#### [DATA SHOWN]
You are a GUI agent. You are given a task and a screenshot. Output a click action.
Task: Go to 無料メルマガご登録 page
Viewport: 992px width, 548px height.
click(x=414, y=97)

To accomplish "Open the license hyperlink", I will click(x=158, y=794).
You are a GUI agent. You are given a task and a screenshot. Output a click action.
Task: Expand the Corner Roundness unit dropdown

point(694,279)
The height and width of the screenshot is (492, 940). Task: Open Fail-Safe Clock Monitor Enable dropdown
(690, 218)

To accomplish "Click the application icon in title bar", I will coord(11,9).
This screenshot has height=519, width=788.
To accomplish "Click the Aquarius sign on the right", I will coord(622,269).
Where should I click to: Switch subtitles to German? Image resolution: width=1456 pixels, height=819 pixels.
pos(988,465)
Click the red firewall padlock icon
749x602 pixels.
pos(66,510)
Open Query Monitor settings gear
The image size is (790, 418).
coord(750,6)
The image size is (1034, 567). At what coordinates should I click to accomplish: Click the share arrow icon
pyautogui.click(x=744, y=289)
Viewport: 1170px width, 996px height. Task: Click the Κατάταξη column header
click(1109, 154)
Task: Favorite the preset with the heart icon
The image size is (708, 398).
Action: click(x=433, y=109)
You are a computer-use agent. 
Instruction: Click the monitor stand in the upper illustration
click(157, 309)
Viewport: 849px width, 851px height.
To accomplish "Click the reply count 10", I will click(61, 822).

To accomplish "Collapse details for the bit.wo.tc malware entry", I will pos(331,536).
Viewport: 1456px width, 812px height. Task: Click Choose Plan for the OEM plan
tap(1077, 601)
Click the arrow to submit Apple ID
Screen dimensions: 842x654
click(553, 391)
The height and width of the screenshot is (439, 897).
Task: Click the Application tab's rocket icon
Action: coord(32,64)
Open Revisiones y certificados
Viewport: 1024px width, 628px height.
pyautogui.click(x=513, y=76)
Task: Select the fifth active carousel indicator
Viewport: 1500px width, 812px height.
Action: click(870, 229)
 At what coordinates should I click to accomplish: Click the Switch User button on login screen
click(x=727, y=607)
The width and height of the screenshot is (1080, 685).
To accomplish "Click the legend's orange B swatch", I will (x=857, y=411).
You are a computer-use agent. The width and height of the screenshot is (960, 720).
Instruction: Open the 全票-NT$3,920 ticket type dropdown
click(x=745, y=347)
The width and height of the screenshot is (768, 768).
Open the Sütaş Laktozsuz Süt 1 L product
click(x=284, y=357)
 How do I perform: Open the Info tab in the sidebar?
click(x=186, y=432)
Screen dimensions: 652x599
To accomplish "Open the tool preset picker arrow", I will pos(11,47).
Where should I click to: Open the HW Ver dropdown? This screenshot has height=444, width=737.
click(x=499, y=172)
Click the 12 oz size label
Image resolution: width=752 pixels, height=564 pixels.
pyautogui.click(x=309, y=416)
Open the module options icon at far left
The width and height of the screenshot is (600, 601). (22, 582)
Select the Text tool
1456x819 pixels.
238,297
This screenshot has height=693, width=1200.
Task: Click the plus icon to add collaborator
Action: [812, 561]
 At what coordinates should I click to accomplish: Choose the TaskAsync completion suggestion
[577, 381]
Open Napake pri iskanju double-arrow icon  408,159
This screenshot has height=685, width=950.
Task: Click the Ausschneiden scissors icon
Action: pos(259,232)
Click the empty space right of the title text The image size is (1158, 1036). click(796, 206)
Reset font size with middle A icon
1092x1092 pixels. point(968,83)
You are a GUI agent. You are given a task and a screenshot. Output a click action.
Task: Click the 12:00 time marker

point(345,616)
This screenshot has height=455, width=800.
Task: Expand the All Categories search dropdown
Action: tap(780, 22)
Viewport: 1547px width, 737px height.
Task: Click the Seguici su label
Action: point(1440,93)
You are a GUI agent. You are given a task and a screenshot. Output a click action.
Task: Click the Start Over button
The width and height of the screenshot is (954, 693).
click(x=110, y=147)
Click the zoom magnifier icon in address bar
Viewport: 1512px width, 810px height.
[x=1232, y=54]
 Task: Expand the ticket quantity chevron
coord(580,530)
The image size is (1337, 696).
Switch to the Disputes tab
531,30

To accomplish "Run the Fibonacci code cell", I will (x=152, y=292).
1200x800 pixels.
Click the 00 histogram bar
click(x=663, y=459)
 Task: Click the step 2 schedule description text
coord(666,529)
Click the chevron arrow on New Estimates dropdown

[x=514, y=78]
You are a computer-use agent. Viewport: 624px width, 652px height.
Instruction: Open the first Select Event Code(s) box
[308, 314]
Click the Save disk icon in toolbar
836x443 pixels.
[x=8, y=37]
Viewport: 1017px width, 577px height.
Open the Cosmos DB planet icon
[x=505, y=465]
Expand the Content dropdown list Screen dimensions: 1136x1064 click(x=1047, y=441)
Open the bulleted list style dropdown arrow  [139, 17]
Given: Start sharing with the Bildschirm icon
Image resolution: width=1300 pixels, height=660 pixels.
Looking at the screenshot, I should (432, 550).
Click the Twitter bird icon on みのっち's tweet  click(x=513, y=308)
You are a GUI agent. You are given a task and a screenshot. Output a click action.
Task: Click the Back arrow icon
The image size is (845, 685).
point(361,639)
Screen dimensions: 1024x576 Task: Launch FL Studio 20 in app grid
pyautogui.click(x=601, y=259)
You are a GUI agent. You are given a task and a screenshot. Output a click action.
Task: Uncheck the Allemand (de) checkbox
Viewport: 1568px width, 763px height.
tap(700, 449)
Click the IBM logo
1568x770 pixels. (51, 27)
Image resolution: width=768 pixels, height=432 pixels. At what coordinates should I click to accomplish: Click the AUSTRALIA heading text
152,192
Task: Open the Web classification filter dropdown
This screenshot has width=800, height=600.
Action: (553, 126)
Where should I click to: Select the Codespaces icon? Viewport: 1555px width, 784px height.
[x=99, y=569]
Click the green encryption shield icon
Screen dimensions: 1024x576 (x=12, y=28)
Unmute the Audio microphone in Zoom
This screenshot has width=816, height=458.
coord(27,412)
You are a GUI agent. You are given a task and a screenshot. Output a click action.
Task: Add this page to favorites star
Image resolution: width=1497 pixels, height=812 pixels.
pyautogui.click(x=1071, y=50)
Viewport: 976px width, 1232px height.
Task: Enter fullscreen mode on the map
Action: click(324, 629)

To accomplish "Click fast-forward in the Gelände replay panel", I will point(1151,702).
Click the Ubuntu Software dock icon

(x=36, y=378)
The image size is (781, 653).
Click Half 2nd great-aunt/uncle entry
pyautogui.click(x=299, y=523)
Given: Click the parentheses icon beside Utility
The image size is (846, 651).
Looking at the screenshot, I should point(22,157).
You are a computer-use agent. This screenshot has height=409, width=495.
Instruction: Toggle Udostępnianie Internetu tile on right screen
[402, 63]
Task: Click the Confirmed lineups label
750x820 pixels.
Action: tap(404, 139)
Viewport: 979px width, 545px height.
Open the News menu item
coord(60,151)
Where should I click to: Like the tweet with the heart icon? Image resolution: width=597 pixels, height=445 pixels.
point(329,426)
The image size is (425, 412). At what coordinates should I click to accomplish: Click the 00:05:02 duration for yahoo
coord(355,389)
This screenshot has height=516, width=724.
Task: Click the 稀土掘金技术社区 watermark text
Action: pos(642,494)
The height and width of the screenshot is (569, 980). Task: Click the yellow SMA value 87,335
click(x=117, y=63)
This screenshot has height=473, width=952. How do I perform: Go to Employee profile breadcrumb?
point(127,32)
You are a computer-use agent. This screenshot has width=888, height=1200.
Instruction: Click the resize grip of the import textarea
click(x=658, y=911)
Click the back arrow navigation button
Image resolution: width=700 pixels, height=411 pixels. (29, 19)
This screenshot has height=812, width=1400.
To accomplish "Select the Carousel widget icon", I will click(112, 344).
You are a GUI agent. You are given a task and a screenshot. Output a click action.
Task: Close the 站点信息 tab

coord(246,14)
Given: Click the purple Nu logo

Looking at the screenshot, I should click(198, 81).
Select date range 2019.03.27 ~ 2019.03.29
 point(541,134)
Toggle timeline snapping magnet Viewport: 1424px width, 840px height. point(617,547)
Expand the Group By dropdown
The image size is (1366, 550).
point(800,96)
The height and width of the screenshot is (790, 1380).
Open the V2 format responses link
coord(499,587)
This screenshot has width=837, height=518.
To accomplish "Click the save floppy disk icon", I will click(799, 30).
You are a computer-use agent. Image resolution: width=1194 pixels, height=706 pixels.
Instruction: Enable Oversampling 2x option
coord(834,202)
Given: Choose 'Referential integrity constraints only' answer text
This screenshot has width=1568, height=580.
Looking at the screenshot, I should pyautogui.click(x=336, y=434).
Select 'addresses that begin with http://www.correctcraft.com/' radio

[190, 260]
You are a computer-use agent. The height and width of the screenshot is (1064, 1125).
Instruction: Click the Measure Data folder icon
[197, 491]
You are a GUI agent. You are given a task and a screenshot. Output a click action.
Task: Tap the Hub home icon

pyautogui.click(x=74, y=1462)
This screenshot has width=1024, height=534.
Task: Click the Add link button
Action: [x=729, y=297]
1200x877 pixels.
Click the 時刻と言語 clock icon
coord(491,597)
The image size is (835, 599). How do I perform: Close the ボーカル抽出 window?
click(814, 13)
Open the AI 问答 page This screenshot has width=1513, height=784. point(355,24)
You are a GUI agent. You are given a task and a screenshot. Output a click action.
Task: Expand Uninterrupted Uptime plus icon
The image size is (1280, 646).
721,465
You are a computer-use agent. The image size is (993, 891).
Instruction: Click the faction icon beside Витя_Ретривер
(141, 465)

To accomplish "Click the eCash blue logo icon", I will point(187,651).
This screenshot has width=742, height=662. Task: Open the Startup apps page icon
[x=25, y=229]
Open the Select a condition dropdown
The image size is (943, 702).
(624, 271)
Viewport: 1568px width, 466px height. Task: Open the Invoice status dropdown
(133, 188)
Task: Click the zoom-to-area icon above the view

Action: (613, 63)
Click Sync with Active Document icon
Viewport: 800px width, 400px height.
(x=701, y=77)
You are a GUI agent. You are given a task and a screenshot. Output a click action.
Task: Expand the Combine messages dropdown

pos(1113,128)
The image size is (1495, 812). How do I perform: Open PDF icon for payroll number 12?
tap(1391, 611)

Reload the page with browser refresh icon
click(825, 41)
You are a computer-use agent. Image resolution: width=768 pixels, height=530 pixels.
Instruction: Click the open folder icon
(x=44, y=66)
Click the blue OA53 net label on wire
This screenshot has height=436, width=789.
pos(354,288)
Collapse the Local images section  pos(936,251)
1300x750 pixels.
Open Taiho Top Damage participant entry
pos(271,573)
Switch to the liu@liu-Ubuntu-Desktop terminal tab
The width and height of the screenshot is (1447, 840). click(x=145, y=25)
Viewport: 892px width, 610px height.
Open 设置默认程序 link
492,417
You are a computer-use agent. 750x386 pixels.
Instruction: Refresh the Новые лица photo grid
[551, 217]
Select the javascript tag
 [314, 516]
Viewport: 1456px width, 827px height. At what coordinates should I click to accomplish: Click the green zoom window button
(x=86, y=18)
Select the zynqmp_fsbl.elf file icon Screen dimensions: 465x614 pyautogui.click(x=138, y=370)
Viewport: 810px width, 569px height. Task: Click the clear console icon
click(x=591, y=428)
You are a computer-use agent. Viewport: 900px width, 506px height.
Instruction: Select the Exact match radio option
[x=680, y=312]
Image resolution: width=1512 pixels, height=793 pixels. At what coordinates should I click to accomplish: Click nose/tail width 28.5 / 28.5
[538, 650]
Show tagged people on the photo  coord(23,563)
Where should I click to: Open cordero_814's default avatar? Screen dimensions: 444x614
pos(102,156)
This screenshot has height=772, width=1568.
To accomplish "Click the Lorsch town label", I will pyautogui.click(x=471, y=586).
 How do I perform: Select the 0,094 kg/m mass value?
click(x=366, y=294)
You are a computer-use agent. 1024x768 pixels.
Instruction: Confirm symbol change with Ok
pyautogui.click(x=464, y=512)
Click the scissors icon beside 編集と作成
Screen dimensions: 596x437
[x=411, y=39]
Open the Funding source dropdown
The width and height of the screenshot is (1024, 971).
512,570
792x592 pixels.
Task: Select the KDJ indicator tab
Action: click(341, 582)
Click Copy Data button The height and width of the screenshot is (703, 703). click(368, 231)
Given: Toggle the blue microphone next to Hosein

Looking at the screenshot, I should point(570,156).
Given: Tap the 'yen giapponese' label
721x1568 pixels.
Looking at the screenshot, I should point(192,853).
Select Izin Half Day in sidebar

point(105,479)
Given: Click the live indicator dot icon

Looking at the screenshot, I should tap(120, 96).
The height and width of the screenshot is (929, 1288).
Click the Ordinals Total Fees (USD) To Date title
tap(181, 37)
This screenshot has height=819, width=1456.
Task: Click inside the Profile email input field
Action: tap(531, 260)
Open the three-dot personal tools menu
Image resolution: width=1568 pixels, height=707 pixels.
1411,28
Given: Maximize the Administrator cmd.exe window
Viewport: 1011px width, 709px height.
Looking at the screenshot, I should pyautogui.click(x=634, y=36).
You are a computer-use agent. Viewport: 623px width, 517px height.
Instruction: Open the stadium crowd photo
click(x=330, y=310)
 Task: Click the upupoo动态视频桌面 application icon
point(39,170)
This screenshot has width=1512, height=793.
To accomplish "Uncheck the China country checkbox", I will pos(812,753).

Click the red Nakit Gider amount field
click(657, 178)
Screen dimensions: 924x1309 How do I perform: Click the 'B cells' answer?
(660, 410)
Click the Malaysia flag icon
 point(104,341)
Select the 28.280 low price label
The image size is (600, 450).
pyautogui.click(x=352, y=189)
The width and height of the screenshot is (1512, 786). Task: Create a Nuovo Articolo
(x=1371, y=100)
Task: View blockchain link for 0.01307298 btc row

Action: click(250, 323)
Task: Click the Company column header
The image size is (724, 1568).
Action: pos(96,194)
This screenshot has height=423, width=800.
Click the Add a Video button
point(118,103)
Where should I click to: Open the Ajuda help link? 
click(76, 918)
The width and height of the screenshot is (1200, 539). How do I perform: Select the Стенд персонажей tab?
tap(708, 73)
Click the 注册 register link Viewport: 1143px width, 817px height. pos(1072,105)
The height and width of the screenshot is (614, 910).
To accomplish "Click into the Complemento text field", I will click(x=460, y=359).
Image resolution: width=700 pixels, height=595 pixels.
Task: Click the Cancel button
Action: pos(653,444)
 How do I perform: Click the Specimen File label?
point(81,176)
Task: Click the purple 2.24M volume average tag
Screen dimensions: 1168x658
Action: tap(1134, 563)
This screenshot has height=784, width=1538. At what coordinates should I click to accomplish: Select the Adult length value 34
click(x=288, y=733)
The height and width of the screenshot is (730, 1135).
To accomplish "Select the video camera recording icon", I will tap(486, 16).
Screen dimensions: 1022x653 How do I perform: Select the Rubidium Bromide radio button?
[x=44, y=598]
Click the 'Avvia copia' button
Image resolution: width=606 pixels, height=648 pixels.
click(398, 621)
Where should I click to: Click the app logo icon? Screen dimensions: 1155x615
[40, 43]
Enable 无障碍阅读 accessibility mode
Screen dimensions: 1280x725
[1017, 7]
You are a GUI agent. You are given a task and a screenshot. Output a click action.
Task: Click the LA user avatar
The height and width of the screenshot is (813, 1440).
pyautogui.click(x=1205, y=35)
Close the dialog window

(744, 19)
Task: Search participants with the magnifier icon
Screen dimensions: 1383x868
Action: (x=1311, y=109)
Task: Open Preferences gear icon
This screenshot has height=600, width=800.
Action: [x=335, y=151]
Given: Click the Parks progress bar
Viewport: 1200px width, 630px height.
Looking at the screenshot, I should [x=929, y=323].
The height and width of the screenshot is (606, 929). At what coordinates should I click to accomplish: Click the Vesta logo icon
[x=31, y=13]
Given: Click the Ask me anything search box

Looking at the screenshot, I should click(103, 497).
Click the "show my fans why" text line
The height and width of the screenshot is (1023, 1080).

#### [BRIEF]
Transcribe the records above exactly, beginning at the line that contains "Viewport: 892px width, 610px height." and ending with the line that contains "Given: Tap the 'yen giapponese' label", both included, and nothing else.

#### [YOUR RESPONSE]
Viewport: 892px width, 610px height.
Open 设置默认程序 link
492,417
You are a computer-use agent. 750x386 pixels.
Instruction: Refresh the Новые лица photo grid
[551, 217]
Select the javascript tag
 [314, 516]
Viewport: 1456px width, 827px height. At what coordinates should I click to accomplish: Click the green zoom window button
(x=86, y=18)
Select the zynqmp_fsbl.elf file icon Screen dimensions: 465x614 pyautogui.click(x=138, y=370)
Viewport: 810px width, 569px height. Task: Click the clear console icon
click(x=591, y=428)
You are a computer-use agent. Viewport: 900px width, 506px height.
Instruction: Select the Exact match radio option
[x=680, y=312]
Image resolution: width=1512 pixels, height=793 pixels. At what coordinates should I click to accomplish: Click nose/tail width 28.5 / 28.5
[538, 650]
Show tagged people on the photo  coord(23,563)
Where should I click to: Open cordero_814's default avatar? Screen dimensions: 444x614
pos(102,156)
This screenshot has height=772, width=1568.
To accomplish "Click the Lorsch town label", I will pyautogui.click(x=471, y=586).
 How do I perform: Select the 0,094 kg/m mass value?
click(x=366, y=294)
You are a computer-use agent. 1024x768 pixels.
Instruction: Confirm symbol change with Ok
pyautogui.click(x=464, y=512)
Click the scissors icon beside 編集と作成
Screen dimensions: 596x437
[x=411, y=39]
Open the Funding source dropdown
The width and height of the screenshot is (1024, 971).
512,570
792x592 pixels.
Task: Select the KDJ indicator tab
Action: click(341, 582)
Click Copy Data button The height and width of the screenshot is (703, 703). click(368, 231)
Given: Toggle the blue microphone next to Hosein

Looking at the screenshot, I should point(570,156).
Given: Tap the 'yen giapponese' label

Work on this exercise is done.